Потом я увидел, что мы оба барахтаемся у помоста: я и слоненок, на голове моей, вцепившись мне в волосы, визжит розовая обезьянка. Рядом плещутся волосатые кокосы и пластик. Сверху тянутся руки, наклоняются лица. Но я не могу дотянуться, не могу закричать, я захлебываюсь, потому что шею мне обвивает не то пятнистая вода, не то толстая анаконда. Это неправдоподобно, но я видел такую в питомнике или где там их разводят… Господи, даже позвать на помощь не могу… Может быть, это сон или кино, но уж слишком все натурально… Затягивает в глубину. Так приятное превращается в гибельное ужасное… И так непоправимо… Там, дома, даже и не узнают, где и как я погиб – нелепо и случайно…

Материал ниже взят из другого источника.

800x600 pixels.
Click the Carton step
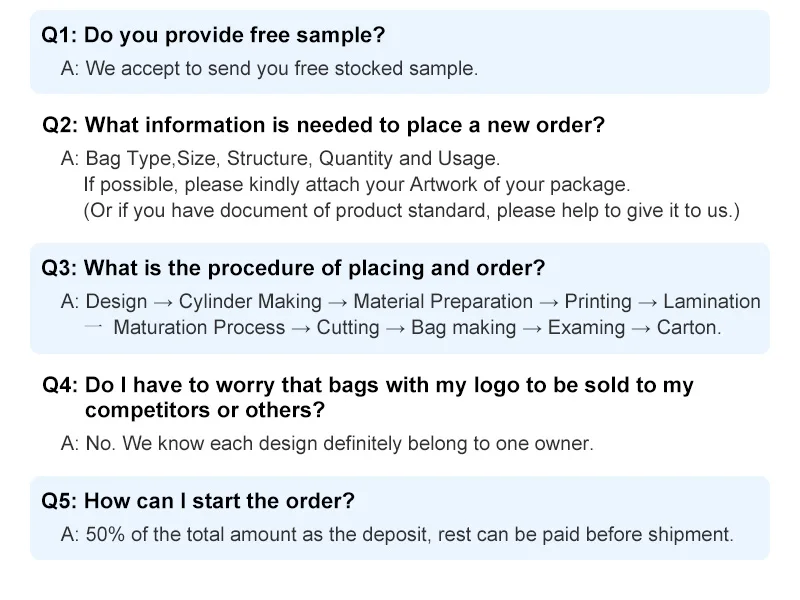tap(688, 327)
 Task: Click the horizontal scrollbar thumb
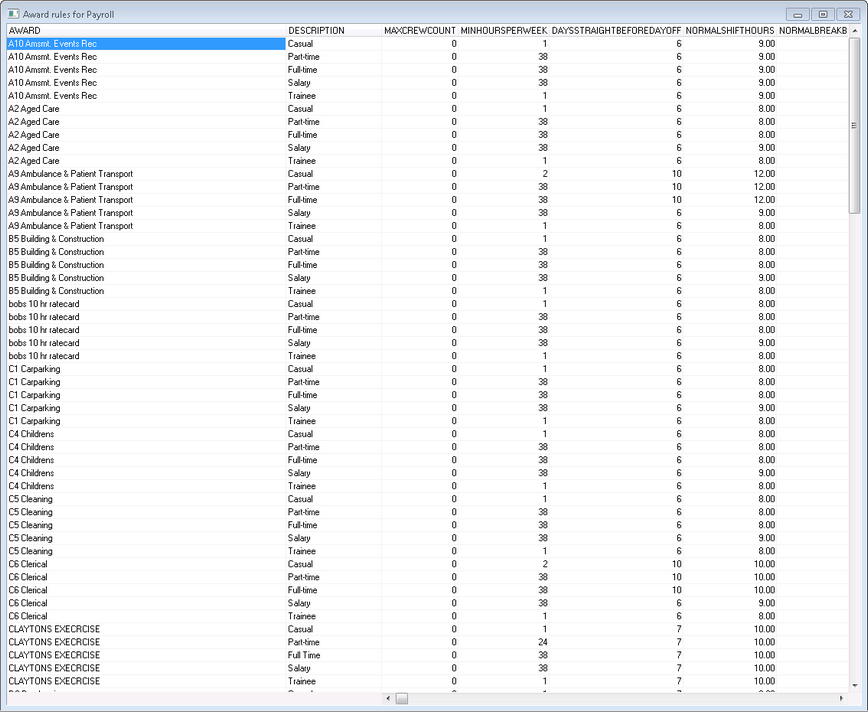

Все-таки я выплыл или меня вытащили из очень теплой и мутной воды. Слоненок выбрался сам. Но я уже не видел, чем все это кончилось. Потому что бежал через закатный двор к нашему дому. Вода текла с меня ручьями. Черная собачка кидалась и яростно лаяла на меня, чуя, видимо, запах гнилых фруктов и курительных палочек и не понимая, откуда я сейчас появился. Усатый хозяин ее, к счастью, разговаривал с дворничихой, которая опять что-то мела. Что они все время метут, ведь во дворе если не постоянная пыль, то грязь и лужи. Ну, прямо как там в далеком Бангкоке.
Я уже входил в свое парадное, кто-то ухватил меня за мокрый пиджак. Я обернулся: давешний слоненок – совсем близко, маленькие глубоко сидящие глазки, честное слово, улыбались.
– Привет.
– Привет, – повторил я машинально.
– А я к тебе, по поводу статьи, кутьи и тому подобной галиматьи…
– Послушай, – растерянно пробормотал я. – Почему ты не там, а здесь? И что за дикость затягивать хоботом и топить в гнилой воде?
– Что ты имеешь в виду? В воде, в виду или в аду? – недоумевал слоненок. – Я пришел, чтобы посоветоваться. И в журнале я тебя не топил, а наоборот…
В сером животном постепенно проступали знакомые черты: маленькие глазки, низкий широкий лоб и жесткая щетинка волос. Я сделал над собой усилие. Господи, это же Сергей из «Триумфа»! Действительно, пришел ко мне посоветоваться, как и что ему писать насчет нашей давнишней литературной группы «Конкрет».